Supplied entries:
*** Block opens ***

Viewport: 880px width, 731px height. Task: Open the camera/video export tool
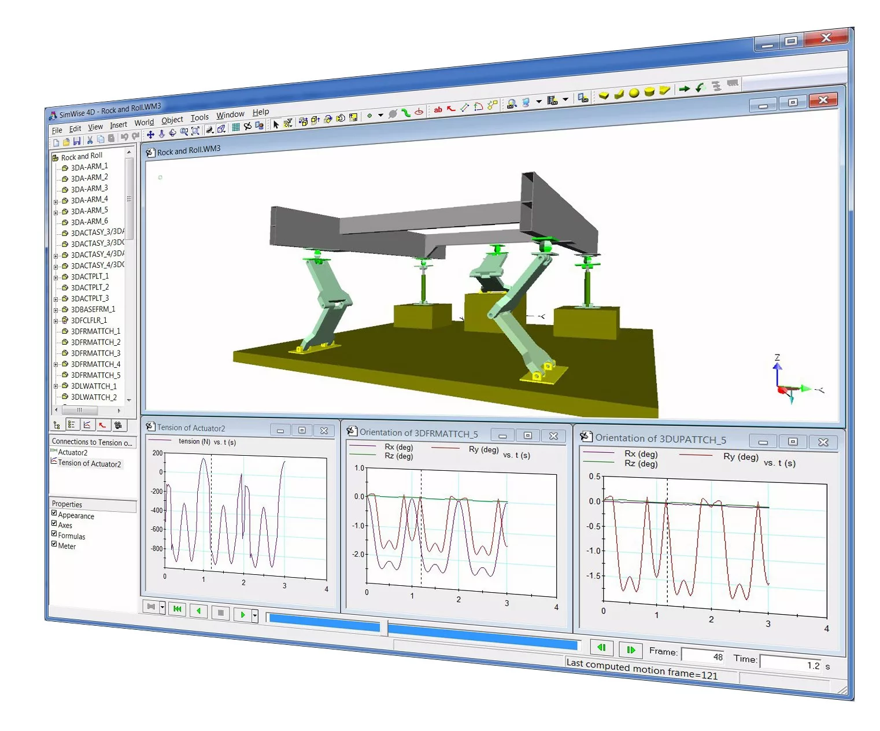[553, 101]
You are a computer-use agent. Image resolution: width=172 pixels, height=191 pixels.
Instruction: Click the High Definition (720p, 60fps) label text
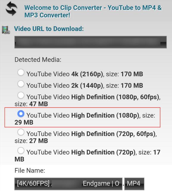coord(113,134)
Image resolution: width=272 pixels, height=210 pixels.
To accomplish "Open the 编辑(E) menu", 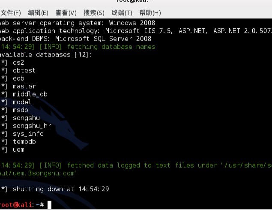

*** Block closes ***

Directions for this task: Take the lines from the one that contains "You are a computer-use" down to the last line of the listing above, both included, and set them down exactly, leaving out pictures.

Final answer:
You are a computer-use agent. Image resolution: width=172 pixels, height=191 pixels.
Instruction: Click the High Definition (720p, 60fps) label text
coord(113,134)
Image resolution: width=272 pixels, height=210 pixels.
To accomplish "Open the 编辑(E) menu", 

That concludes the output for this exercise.